-- EXERCISE DATA follows --

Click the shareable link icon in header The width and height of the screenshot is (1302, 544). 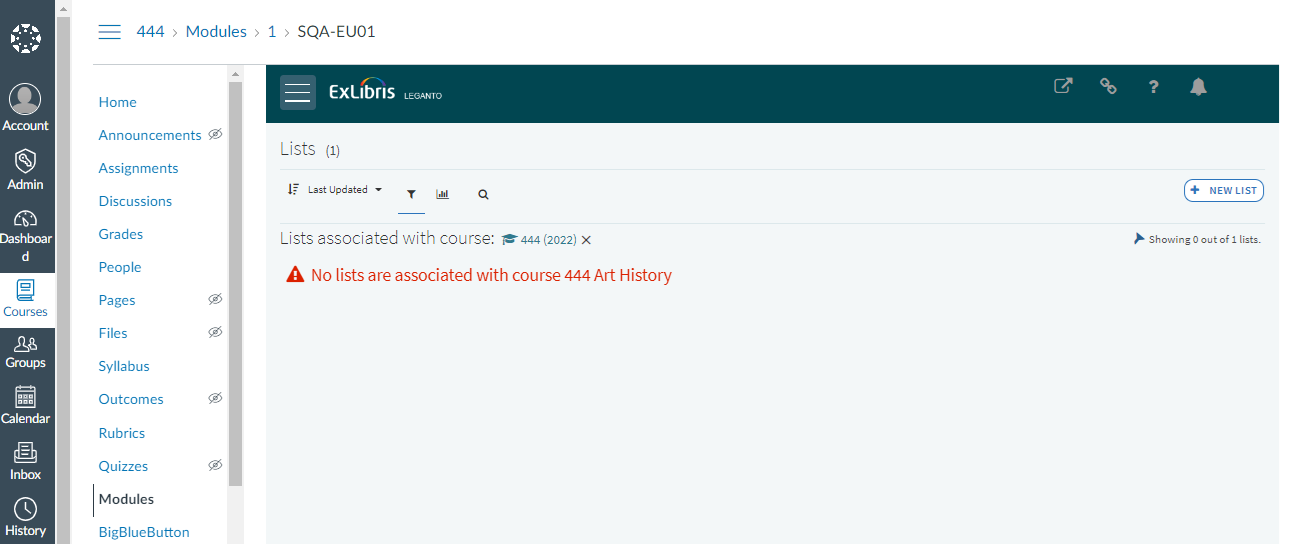pyautogui.click(x=1108, y=86)
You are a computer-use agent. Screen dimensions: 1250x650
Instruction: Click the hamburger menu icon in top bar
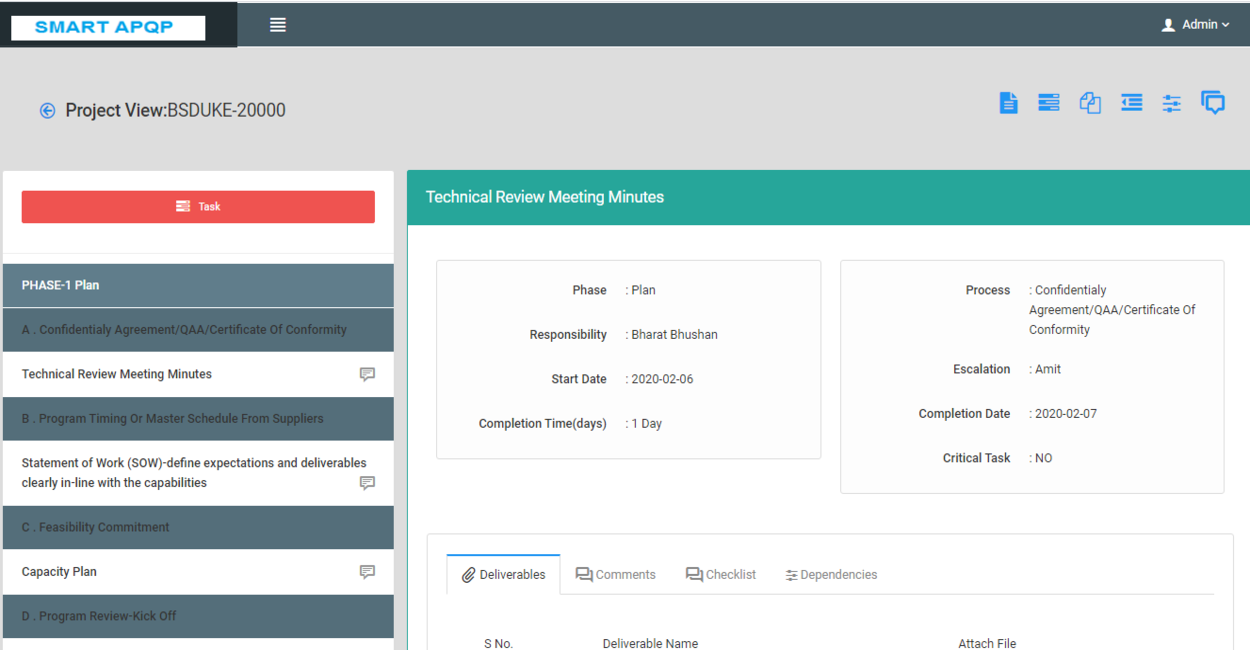coord(278,25)
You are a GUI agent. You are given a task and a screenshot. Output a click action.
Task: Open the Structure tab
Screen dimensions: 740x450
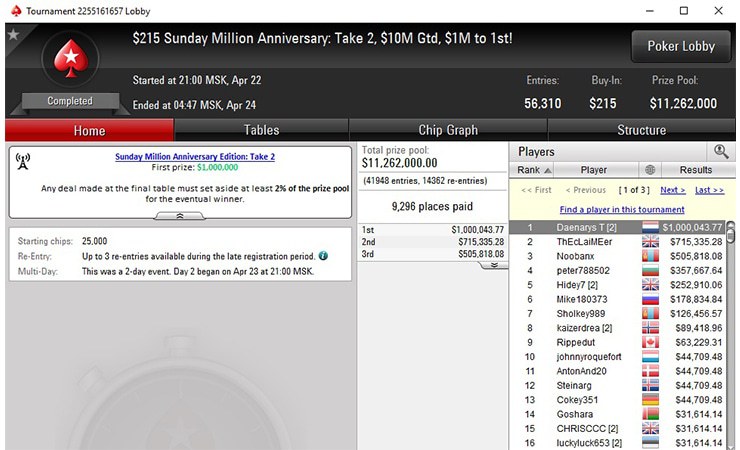pyautogui.click(x=641, y=130)
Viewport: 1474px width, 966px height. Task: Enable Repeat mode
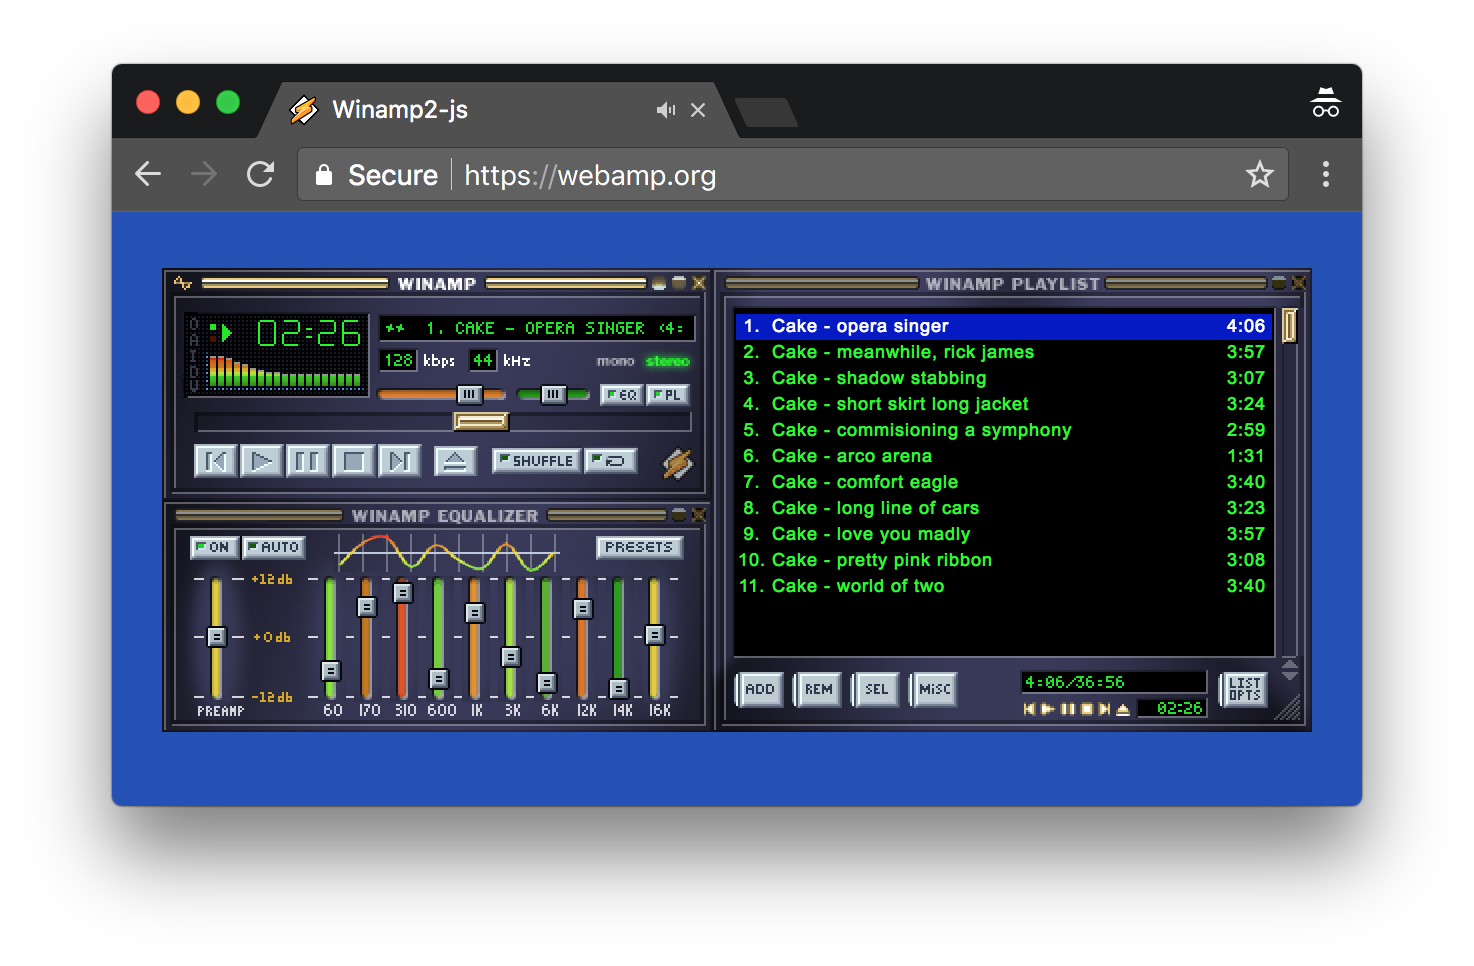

-- EXERCISE DATA concluded --

### ASSIGNED TASK
Search the data above for the word "agent" and show every line that has it.

### YOUR RESPONSE
You are a computer-use agent. Screen dimensions: 1250x650
You are a GUI agent. You are given a task and a screenshot. Output a click action.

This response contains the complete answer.